Ecology issued the fine to Dean Raught and Kyhra Hessel of Des Moines for failing to keep the 58-year-old former fishing boat Tango in suitable repair to remain afloat. It sank at the Port Orchard Railway Marina on Sept. 2, 2015.
Investigators determined that a power cable came loose from an electrical service box on the dock. As a result, six pumps stopped operating that had been keeping the vessel from sinking. A lock to secure plug-ins at the box had not been properly engaged.
"This was a bad ending to a series of problems with the Tango," said Dale Jensen, Ecology's spills program manager. "This boat nearly sank before, and the owners relied on pumps to keep it afloat. We offered to get the fuel pumped off the boat to prevent a pollution incident, but they declined."

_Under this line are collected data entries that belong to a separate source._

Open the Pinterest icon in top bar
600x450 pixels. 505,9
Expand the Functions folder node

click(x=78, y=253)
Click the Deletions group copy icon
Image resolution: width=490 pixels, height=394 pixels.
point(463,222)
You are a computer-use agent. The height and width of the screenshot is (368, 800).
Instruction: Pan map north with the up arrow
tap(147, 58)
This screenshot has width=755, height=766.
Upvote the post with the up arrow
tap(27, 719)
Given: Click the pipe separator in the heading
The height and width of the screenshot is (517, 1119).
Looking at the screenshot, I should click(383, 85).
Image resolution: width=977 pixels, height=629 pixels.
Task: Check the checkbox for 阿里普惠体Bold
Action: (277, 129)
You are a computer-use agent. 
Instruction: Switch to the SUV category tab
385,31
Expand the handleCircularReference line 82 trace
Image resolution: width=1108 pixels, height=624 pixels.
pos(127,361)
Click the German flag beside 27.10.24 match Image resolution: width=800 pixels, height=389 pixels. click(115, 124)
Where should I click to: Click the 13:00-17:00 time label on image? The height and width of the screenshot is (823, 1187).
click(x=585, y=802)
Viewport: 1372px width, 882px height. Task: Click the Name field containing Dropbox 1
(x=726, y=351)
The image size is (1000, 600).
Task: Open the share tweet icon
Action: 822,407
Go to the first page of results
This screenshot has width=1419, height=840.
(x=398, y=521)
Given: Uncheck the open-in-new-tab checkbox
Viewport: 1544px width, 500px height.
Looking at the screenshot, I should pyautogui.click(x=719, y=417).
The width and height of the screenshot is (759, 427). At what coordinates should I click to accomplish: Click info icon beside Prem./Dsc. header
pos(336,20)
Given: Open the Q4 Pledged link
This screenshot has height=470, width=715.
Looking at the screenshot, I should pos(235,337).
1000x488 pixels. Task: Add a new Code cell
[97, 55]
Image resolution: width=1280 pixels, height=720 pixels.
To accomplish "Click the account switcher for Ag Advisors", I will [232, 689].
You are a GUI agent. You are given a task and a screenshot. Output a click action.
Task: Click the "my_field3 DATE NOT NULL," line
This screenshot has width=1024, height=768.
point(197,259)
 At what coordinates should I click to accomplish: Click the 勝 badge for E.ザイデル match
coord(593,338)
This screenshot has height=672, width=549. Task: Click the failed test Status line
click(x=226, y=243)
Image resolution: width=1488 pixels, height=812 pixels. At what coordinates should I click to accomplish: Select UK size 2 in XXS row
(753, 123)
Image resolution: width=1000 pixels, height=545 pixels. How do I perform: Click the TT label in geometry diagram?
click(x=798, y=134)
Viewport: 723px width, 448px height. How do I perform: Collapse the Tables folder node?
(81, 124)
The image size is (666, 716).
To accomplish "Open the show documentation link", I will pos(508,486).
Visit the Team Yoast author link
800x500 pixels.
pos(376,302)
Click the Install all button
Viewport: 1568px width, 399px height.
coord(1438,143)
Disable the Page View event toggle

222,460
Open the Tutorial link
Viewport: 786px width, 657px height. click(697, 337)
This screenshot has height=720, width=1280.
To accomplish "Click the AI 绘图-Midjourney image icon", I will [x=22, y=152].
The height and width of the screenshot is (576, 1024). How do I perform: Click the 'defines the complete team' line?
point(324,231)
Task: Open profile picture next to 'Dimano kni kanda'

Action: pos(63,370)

An estimated 751 gallons of oil, primarily diesel fuel with lubricating oil, spilled when the Tango sank. Local crews and volunteers used a nearby Ecology spill equipment trailer to place containment boom and other spill response materials around the vessel.
The U.S. Coast Guard used a federal spill response fund to hire a salvage company to remove any remaining oil. The marina had the vessel patched and re-floated, then towed to a boat yard for demolition.
Most of the spilled fuel was contained within the marina, but a sheen – a surface coating too thin to clean up – extended about a mile into Sinclair Inlet. In the marina, response crews recovered about 618 gallons of the spill, and 30 gallons that was still inside the boat.
Previously, the vessel took on water and nearly sank in March 2014. Responders deployed powerful pumps to avert the sinking. Ecology offered to arrange removal of the Tango’s fuel in June 2015 at no cost, after explaining to Raught and Hessel they could face liability under state law for polluting. The owners declined Ecology’s offer.
Ecology penalties may be appealed to the Washington State Pollution Control Hearings Board.
With the fine, Ecology also is billing Raught and Hessel $1,200 for the state’s costs to respond to the spill and oversee the cleanup. Earlier, the state issued a separate $20,070 assessment for damage the spill caused to the public’s environmental resources, based on the amount spilled and the resources it placed at risk.